= Target position records =

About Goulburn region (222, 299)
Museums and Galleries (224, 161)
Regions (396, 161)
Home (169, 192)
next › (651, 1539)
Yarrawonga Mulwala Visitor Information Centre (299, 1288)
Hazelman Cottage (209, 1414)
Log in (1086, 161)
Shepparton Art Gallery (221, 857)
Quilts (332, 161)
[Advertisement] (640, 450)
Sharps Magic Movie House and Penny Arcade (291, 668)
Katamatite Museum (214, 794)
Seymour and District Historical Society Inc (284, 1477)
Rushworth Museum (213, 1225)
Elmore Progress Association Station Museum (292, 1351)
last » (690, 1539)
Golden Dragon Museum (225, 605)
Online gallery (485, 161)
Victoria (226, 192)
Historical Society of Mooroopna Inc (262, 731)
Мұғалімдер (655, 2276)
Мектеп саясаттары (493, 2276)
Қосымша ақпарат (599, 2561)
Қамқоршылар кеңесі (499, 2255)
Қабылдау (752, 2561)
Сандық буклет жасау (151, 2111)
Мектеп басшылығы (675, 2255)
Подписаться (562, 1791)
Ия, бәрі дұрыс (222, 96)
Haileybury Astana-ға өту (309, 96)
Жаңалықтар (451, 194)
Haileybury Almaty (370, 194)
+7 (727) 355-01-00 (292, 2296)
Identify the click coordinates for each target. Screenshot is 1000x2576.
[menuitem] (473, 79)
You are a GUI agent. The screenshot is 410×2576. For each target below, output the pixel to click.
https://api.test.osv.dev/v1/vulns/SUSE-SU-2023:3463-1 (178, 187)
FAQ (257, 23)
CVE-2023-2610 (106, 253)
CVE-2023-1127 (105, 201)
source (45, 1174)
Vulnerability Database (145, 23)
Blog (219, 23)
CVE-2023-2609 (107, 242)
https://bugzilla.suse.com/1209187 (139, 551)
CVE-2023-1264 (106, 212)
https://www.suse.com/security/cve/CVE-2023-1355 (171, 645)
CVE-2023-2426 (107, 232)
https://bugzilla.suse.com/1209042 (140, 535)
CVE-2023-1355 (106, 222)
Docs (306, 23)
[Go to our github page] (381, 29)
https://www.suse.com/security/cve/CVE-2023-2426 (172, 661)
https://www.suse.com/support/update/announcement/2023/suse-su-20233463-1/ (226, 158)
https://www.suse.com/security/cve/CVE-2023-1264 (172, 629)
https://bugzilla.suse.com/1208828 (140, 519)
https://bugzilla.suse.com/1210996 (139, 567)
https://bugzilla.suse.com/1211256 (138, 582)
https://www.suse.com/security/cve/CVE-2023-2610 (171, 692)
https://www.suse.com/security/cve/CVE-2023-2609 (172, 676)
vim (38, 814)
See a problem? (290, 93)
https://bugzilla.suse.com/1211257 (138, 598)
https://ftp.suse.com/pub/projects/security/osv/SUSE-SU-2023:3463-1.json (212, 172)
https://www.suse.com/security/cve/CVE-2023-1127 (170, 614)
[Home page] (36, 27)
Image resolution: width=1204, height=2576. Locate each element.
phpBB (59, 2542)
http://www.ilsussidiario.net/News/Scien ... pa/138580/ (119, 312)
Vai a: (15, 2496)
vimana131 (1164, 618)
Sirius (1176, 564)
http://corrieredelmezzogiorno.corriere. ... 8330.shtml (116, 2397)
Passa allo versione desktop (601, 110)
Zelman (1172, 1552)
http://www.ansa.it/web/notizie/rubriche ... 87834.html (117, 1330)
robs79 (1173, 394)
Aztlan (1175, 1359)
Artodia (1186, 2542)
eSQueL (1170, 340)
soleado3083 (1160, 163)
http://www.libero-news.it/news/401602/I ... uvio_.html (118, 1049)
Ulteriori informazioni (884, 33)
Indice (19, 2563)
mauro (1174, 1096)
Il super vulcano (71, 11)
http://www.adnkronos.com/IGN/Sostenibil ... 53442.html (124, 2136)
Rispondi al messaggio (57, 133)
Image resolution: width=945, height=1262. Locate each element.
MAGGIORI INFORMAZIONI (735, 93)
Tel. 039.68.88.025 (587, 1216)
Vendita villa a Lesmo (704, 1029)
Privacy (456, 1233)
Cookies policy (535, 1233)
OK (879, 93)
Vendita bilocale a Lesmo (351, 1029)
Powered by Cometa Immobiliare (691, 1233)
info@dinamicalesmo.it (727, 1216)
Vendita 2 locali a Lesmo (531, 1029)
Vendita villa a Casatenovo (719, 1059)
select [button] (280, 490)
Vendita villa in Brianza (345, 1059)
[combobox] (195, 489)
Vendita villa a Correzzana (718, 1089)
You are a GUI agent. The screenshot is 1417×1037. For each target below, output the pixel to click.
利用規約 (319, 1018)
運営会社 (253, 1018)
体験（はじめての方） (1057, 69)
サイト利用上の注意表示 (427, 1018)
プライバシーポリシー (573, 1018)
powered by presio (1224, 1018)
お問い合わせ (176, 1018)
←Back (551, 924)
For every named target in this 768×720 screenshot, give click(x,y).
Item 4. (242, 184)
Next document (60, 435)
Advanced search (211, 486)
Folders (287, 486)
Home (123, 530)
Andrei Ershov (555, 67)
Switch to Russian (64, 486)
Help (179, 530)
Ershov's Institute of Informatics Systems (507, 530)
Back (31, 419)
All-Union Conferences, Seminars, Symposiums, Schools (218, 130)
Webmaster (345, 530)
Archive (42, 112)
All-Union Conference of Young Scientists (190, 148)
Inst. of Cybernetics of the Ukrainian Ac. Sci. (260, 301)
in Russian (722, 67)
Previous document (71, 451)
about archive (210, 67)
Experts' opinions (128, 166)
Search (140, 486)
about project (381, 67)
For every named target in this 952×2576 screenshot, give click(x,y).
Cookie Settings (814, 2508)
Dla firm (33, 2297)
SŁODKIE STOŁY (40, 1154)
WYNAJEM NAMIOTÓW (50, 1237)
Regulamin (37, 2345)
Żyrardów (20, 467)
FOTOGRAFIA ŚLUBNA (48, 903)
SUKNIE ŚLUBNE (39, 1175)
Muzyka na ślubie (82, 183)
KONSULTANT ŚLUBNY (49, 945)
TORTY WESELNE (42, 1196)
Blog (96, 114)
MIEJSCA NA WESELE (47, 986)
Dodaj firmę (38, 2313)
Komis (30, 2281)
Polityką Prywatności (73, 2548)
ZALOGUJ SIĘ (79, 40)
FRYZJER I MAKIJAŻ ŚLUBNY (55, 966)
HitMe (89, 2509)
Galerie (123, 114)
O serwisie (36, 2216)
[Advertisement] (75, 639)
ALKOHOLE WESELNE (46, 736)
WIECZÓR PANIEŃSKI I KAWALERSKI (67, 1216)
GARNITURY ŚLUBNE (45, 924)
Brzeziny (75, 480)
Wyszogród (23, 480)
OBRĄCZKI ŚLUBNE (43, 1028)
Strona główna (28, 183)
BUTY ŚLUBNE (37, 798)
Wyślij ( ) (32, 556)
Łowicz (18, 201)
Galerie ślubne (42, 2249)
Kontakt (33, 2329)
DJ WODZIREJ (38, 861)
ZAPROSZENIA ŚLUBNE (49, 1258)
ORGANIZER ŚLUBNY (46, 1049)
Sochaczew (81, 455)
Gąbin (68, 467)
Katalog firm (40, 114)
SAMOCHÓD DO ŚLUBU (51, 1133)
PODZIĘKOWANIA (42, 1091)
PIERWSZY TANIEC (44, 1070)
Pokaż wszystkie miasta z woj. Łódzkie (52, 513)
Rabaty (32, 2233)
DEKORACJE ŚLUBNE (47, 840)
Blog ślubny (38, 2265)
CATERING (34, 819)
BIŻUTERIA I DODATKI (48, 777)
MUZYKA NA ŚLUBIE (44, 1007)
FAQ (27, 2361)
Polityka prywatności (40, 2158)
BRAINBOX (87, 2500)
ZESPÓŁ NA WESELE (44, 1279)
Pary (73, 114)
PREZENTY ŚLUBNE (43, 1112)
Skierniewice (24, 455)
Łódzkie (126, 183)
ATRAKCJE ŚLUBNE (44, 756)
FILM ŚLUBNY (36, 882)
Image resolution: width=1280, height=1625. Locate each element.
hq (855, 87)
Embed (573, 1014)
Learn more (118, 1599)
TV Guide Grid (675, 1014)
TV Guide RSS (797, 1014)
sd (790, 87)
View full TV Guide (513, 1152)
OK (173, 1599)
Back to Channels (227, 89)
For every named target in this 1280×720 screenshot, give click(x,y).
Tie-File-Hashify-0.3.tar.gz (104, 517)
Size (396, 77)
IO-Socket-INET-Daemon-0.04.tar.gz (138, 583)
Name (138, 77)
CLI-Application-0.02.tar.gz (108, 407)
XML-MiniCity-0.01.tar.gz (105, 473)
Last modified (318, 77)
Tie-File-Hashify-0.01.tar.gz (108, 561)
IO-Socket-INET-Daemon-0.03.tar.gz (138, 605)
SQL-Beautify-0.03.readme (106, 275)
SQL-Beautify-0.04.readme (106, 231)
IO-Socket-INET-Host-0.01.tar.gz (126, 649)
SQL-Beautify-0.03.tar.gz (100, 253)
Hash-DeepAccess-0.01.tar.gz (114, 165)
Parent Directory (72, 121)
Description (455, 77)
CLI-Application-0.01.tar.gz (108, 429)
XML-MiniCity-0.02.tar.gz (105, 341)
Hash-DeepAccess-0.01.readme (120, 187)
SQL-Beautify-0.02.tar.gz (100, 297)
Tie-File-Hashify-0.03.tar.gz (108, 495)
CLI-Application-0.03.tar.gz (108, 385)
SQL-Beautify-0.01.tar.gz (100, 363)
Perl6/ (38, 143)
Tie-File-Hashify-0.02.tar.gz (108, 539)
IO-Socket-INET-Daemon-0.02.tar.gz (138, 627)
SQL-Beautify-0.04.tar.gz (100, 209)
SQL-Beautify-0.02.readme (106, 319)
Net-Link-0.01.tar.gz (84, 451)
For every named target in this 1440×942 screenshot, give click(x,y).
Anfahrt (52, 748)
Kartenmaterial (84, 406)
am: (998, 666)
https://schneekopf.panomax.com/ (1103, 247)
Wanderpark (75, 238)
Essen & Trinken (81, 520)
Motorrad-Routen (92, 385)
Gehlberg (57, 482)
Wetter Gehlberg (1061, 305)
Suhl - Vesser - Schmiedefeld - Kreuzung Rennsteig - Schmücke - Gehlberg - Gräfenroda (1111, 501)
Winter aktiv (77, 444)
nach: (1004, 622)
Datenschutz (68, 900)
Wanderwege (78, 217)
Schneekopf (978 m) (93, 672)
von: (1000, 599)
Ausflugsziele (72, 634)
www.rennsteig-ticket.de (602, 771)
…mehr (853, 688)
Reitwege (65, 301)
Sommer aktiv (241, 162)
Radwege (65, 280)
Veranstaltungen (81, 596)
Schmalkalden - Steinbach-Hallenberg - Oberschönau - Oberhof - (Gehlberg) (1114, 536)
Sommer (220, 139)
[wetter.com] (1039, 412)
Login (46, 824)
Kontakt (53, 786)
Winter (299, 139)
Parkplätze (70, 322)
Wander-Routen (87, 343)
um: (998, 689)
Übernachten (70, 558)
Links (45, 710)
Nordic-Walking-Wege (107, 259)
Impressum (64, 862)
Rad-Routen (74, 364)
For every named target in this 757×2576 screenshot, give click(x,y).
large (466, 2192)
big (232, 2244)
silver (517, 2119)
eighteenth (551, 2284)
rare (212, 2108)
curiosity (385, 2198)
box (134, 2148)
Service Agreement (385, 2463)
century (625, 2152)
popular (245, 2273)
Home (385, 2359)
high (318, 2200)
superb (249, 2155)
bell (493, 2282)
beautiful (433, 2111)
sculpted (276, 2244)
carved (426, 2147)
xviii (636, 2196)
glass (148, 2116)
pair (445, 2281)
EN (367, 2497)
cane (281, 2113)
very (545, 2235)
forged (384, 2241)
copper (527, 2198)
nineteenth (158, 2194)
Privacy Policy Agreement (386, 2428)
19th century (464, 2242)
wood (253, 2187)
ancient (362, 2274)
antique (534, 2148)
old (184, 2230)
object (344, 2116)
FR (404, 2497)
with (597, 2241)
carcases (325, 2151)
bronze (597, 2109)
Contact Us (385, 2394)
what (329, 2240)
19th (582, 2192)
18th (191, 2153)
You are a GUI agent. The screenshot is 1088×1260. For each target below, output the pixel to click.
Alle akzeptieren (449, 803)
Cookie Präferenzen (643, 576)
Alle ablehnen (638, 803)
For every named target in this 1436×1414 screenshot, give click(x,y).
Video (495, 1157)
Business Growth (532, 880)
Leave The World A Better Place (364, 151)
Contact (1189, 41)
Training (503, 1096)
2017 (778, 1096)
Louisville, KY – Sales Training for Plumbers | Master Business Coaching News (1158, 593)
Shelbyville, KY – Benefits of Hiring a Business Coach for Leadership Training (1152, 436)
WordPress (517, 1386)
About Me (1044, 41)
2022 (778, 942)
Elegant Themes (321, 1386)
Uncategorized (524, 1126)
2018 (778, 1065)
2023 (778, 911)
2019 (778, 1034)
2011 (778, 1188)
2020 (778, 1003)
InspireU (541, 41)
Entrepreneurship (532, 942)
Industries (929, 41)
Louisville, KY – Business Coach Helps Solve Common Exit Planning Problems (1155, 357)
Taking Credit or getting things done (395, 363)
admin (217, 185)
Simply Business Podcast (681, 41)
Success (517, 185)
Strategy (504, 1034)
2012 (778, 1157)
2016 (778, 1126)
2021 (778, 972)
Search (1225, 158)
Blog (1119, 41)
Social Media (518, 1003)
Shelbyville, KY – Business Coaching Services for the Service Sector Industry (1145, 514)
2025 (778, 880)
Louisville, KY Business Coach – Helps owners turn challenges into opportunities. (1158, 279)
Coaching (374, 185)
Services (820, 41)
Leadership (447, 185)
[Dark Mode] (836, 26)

= Instruction =
Quote the lines between the one containing "Hash-DeepAccess-0.01.readme (120, 187)" and the one containing "Net-Link-0.01.tar.gz (84, 451)", inclusive, reproducing each line verbatim.

= The result =
Hash-DeepAccess-0.01.readme (120, 187)
SQL-Beautify-0.02.tar.gz (100, 297)
Tie-File-Hashify-0.03.tar.gz (108, 495)
CLI-Application-0.03.tar.gz (108, 385)
SQL-Beautify-0.01.tar.gz (100, 363)
Perl6/ (38, 143)
Tie-File-Hashify-0.02.tar.gz (108, 539)
IO-Socket-INET-Daemon-0.02.tar.gz (138, 627)
SQL-Beautify-0.04.tar.gz (100, 209)
SQL-Beautify-0.02.readme (106, 319)
Net-Link-0.01.tar.gz (84, 451)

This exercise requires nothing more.